Let's pretend for a moment that the folks making the decisions aren't so dense that they can't hear what everyone is telling them
Let's pretend they don't want to pull a "new Coke". They DID put up the beta as an option for a long time and actively solicit feedback,
after all, so maybe they are trying to get it right. What, specifically, are the problems that bother YOU? Any idiot on Twitter can squeal
"omg it sucks!", but I think we have some people on Slashdot who are more capable and articulate than that. We can come up with
better, more specific feedback than "omg it sucks!", can't we?
For me, the biggest thing is I want to be able to see the subject lines of comments like I can on the classic site. If I down-modded
comment has "hosts file" in the subject line, I know why it's down-modded and hidden - it's not something anyone wants to read,
and I'm not going to read it. Conversely, a down-modded comment with "MPAA is right about ONE thing" in the subject line is probably
down-modded because it challenges the groupthink of the Slashdot herd. That's something I'll click to read.
OzPeter makes a great point in http://meta-beta.slashdot.org/... [slashdot.org] /.ers submit the stories, vote for the stories in the firehouse, comment, moderate the comments, and meta-moderate the moderation. We pretty well run the site, leaving Dice to just run the _server_. We are not the "current audience", we are a _community_, not an _audience_. An audience is passive. There are a ten thousand news aggregators trying to get an audience. If Dice wants yet another site chasing the audience, you can sure go build one. Don't throw away the Slashdot community first though. Just go build DiceNews.com and advertise it on Slashdot. You want to leverage the Slashdot brand for a site that's supposed to appeal to a broad audience? Sorry, if you turn Slashdot into yet another a broad audience site the Slashdot brand will immediately have the same value as the Enron brand.

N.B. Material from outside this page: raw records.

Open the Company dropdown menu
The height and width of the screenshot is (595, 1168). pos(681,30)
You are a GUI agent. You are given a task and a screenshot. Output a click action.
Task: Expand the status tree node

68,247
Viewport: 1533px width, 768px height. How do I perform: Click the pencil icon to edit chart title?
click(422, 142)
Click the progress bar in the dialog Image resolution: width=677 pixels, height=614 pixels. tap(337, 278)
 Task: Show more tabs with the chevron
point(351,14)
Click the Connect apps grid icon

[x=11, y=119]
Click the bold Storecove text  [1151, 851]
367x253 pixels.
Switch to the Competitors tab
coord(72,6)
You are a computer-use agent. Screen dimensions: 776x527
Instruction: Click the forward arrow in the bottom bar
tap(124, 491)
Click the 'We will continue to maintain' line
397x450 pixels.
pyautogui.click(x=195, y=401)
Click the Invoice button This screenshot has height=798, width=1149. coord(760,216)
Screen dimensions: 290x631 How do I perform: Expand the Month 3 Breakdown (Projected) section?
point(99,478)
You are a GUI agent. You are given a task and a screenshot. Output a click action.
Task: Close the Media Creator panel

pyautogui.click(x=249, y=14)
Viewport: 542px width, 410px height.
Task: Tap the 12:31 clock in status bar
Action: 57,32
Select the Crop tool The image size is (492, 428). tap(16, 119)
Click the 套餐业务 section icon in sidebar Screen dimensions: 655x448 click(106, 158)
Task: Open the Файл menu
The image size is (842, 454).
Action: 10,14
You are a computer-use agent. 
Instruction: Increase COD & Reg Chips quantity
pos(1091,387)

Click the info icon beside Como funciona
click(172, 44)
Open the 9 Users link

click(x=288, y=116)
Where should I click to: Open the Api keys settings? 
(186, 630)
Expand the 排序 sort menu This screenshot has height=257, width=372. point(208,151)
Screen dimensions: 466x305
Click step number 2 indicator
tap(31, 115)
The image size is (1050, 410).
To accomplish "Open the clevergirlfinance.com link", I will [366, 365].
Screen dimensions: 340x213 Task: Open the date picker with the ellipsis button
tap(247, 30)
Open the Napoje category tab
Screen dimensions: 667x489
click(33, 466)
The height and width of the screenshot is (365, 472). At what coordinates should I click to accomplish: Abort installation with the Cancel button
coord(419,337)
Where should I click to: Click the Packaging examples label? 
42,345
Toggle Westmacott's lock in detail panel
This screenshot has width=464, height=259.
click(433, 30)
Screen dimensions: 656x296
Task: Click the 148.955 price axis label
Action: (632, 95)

That brand value just won't transfer if you mess up the community that is loyal to that brand.
Subjects suck. (Score:5, Insightful)
Most importantly, we want you to know that Classic Slashdot isn't going away until we're confident that the new site is ready.
Well, that's a pretty weaselly statement, since you guys were confident enough in your new site to start redirecting a significant portion of your users there.
How about this instead -- "We will not remove Classic Slashdot." Make it an option if you really, truly believe that your beta site is actually better. You can set the new interface as the default, just make it easy to switch to the standard interface. Then everybody goes home satisfied.
death of a "brand" (Score:5, Insightful)
Why did you remove the Slashdot Green Title Bars from the comment threads? (the green title bars create an easy to see delineation between the comments and are easy to see even when scrolling fast. (they are also part of that Slashdot Brand I was talking about)
Over the past decade the Slashdot logo, the Slashdot green, the title bars and icons, unique details and config options have become part and parcel of the "Slashdot Brand". It's what makes Slashdot unique. By ignoring this you weaken your brand and your reader's loyalty. You are basically stripping away all that is Slashdot without adding anything useful or new!!!!
I Already Told You (Score:5, Interesting)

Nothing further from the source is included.